The task — With the pictures left out, please write out exactly each line from the one containing "Image resolution: width=1200" through the end of the material.

Material to process —
※ ※ ※

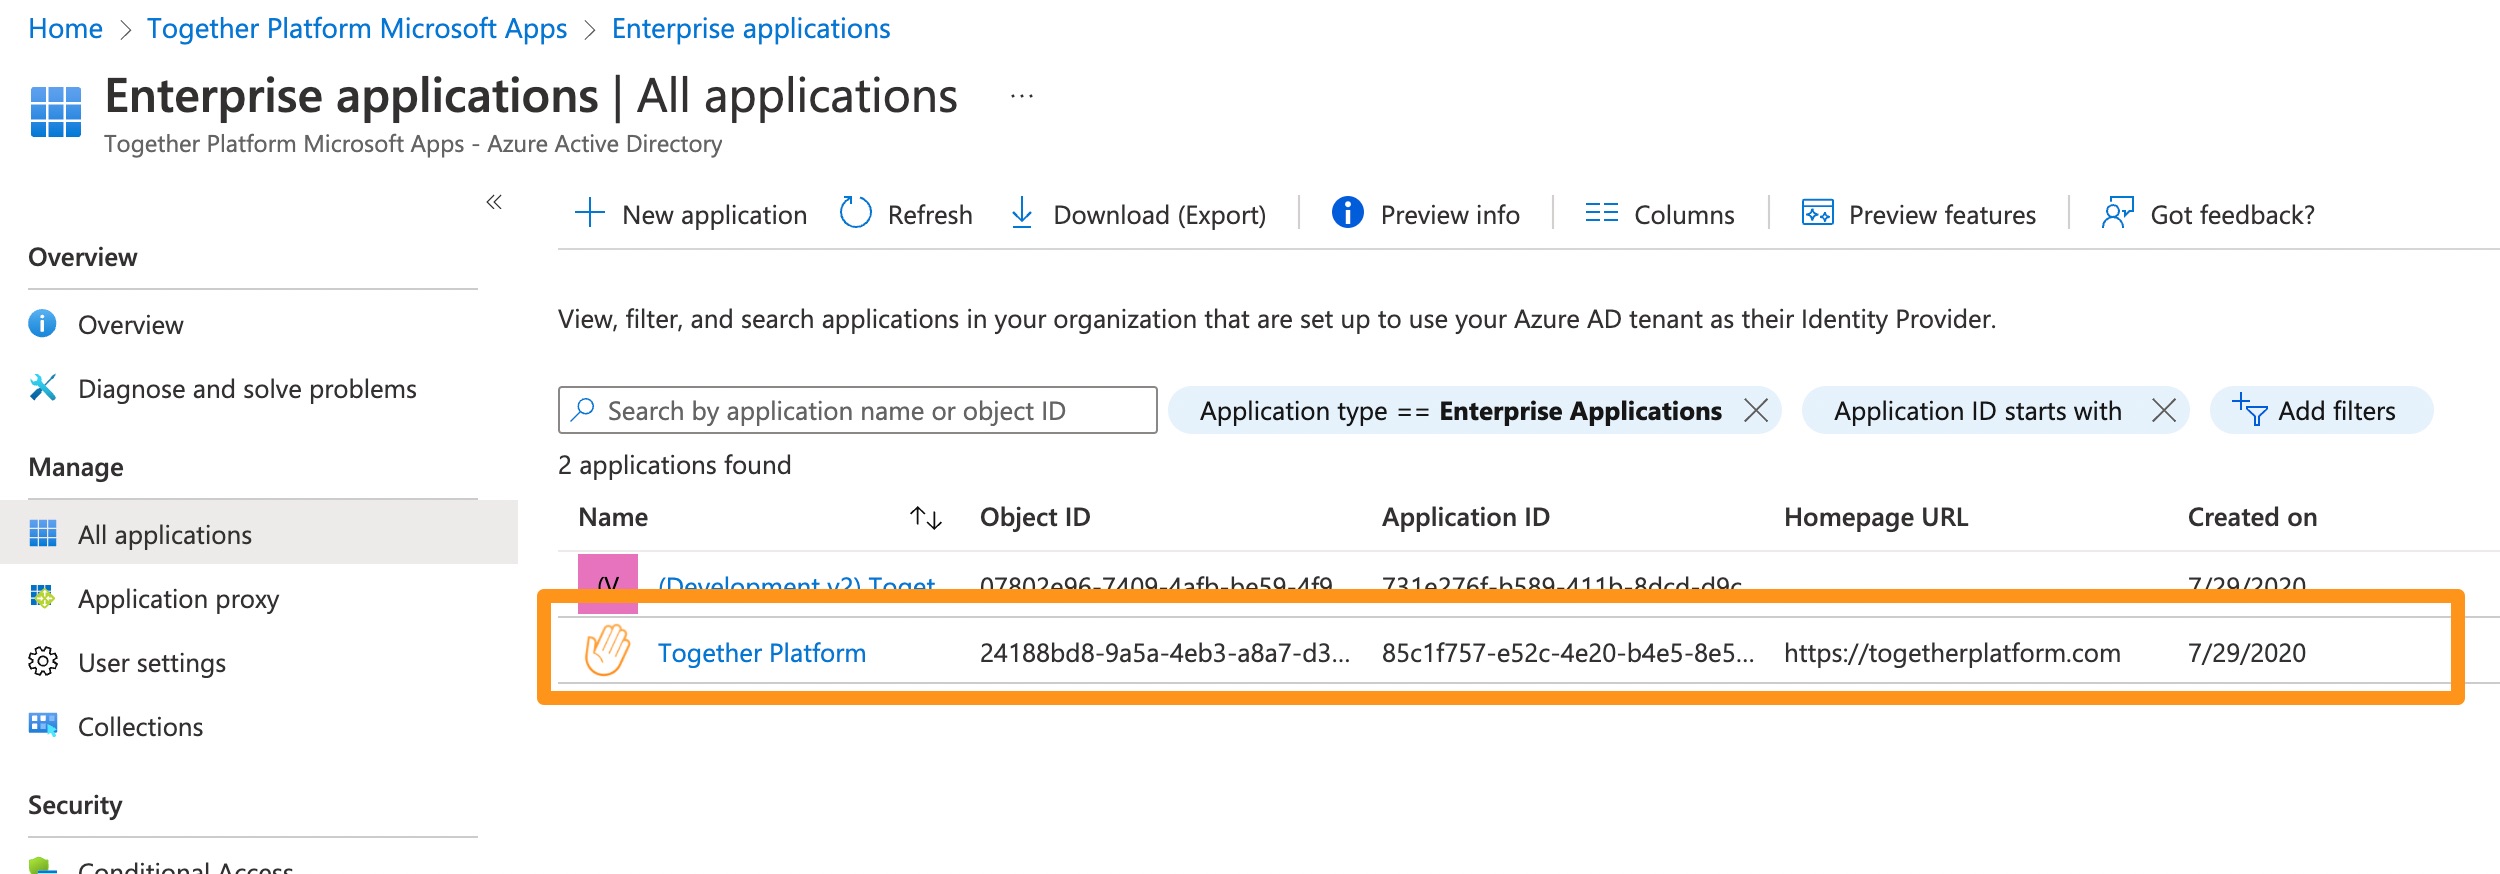Click the Add filters button
Image resolution: width=2500 pixels, height=874 pixels.
point(2319,410)
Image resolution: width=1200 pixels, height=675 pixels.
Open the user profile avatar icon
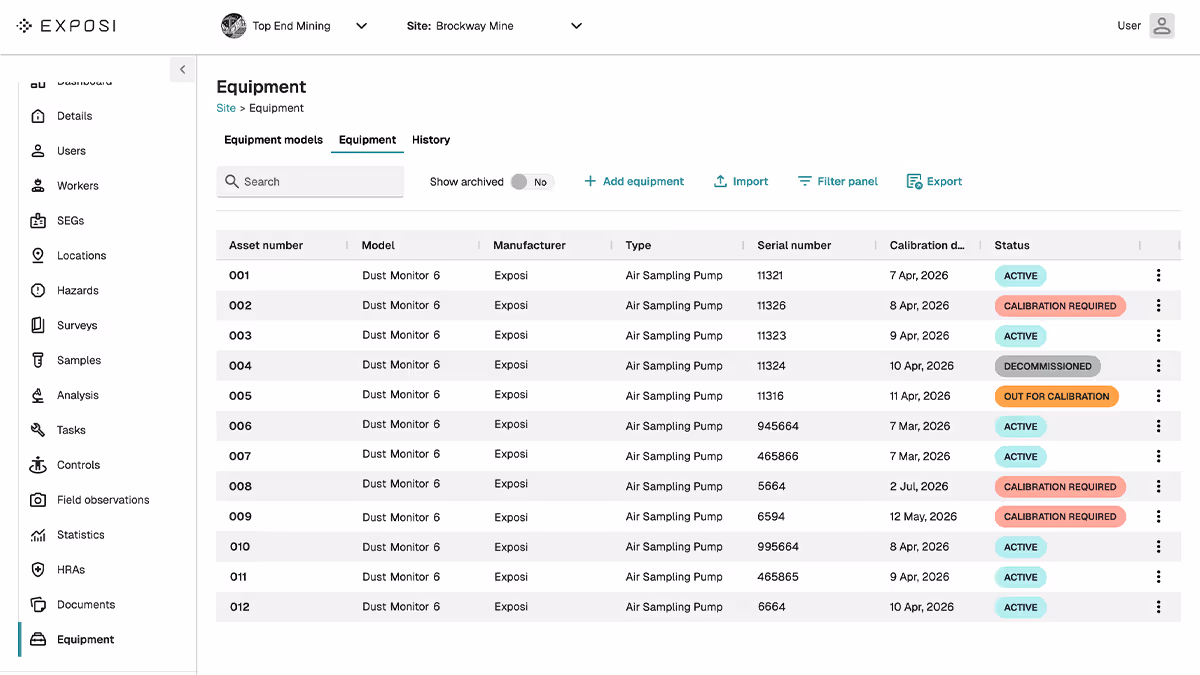(x=1161, y=26)
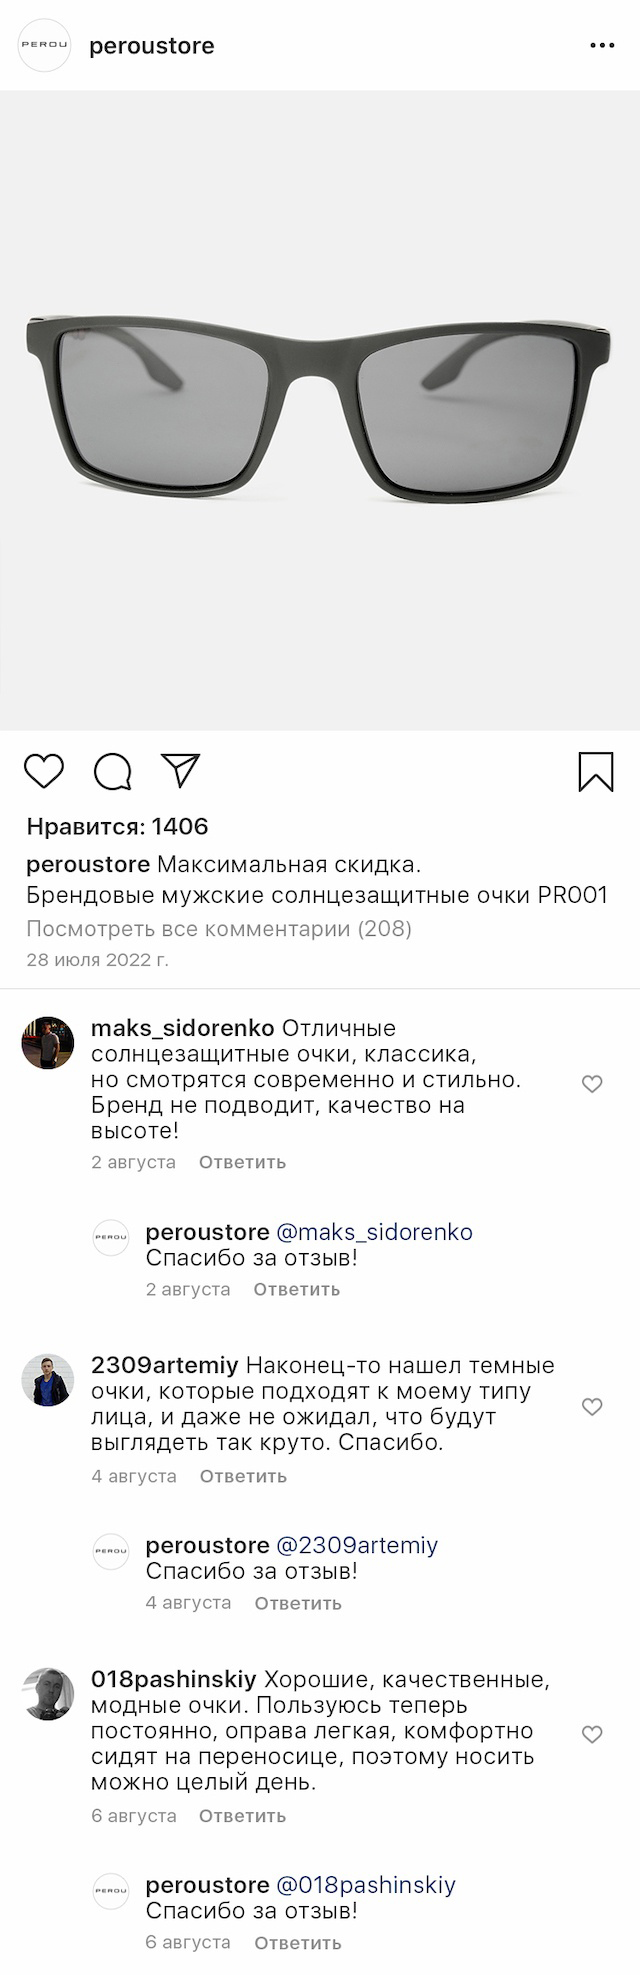Like the post with heart icon
The image size is (640, 1975).
(43, 771)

※ ※ ※

Solution for this task —
Image resolution: width=1200 pixels, height=675 pixels.
Open the user profile avatar icon
(x=1161, y=26)
Like the post with heart icon
The image size is (640, 1975).
(43, 771)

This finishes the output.